Ever since the emergence of digital, much has been written and discussed about bridging the social/mobile and traditional marketing divide by getting a handle on Big Data and ultimately having the ability to understand and respond to consumers' ever-changing needs and behaviors.
Companies that have successfully built that bridge used to be something of a fairytale...until recently. At last week's 2013 Chief Marketing Officer Leadership Forum in New York, marketing executives from an array of industries shared their digital best practices and examples of how the role of the CMO is changing.
Benjamin Karsch, CMO of Cigna Corporation, described his company's change management initiatives that helped to move the organization in the same direction of focusing on customer centricity and learning from voice of the customer feedback across the enterprise. "Clicks and likes are good, but you have to pull the thread all the way through to earnings," he advised.
Cheryl Guerin, senior vice president and group head of U.S. Marketing at Mastercard Worldwide, described some of the company's most recent digital, social, and cross-channel campaigns.
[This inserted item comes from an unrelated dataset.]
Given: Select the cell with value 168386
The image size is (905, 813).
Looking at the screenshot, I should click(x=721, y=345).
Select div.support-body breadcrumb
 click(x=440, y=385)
One of Mastercard's "Priceless" campaigns created a game for baseball fans to play by hiding Yankee's stadium seats throughout Manhattan in partnership with Facebook Places. Fans who found the chairs and checked-in via Facebook Places became eligible to win prizes. Guerin discussed the strategy behind deploying a hyper-local approach to marketing: "We look at the data and determine the partners that make the most sense," she said.
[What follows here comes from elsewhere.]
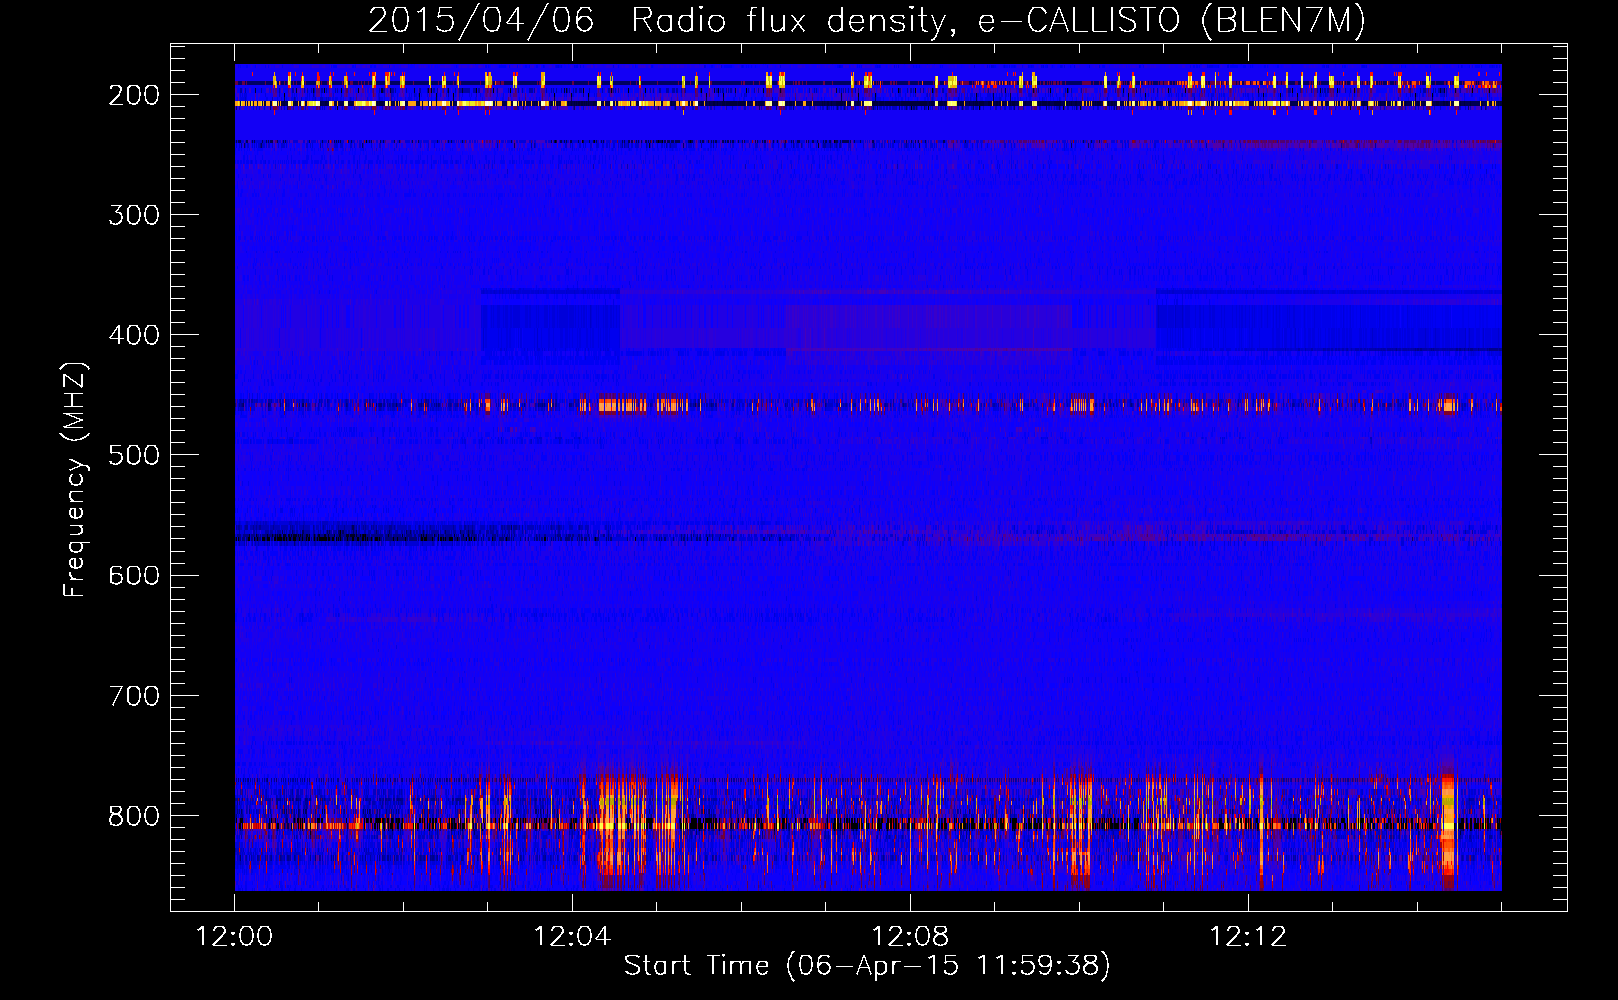Click the 12:04 time axis label
The image size is (1618, 1000).
572,937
TD Bank is also making efforts to create messaging and engagement strategies that are hyper local. CMO Vinoo Vijay described how when customers are online, the company analyzes their IP addresses to find nearby branches or "stores" and serves up banners or videos featuring the managers from those stores. "Know how the bank connects to consumers' narratives," he said. "Tell the narrative continuously across all customer influences."
Angela Tribelli, CMO of HarperCollins Publishers, said the emerging digital channels provide a whole new set of rich customer behaviors. "It's about finding out what the customer wants and tweaking the messaging to the medium," she said. "Focus on where people are discovering your content."
Saks Fifth Avenue is evolving with the digital customer by working behind the scenes to bridge marketing and IT. Denise Incandela, executive vice president and CMO of the company, said the trend in marketing is to move from the right brain to the left brain. While traditional campaigns still have their place, Incandela said that she ensures their marketers also know geo-targeting, display, and mobile. "Your best friend is the CIO," she told the audience. "It's very important to integrate the online experience, enabling the customer to get across and lure her with content into the stores."
Finally, at Panasonic North America, evolving to digital meant changing the mindset internally. Betty Noonan, senior vice president of marketing, said Panasonic had employed classic marketers with traditional skills so she had to force change. "I wanted to ability to leverage digital technologies to track ROI and get immediate results," she explained. "Changing the people was the biggest change."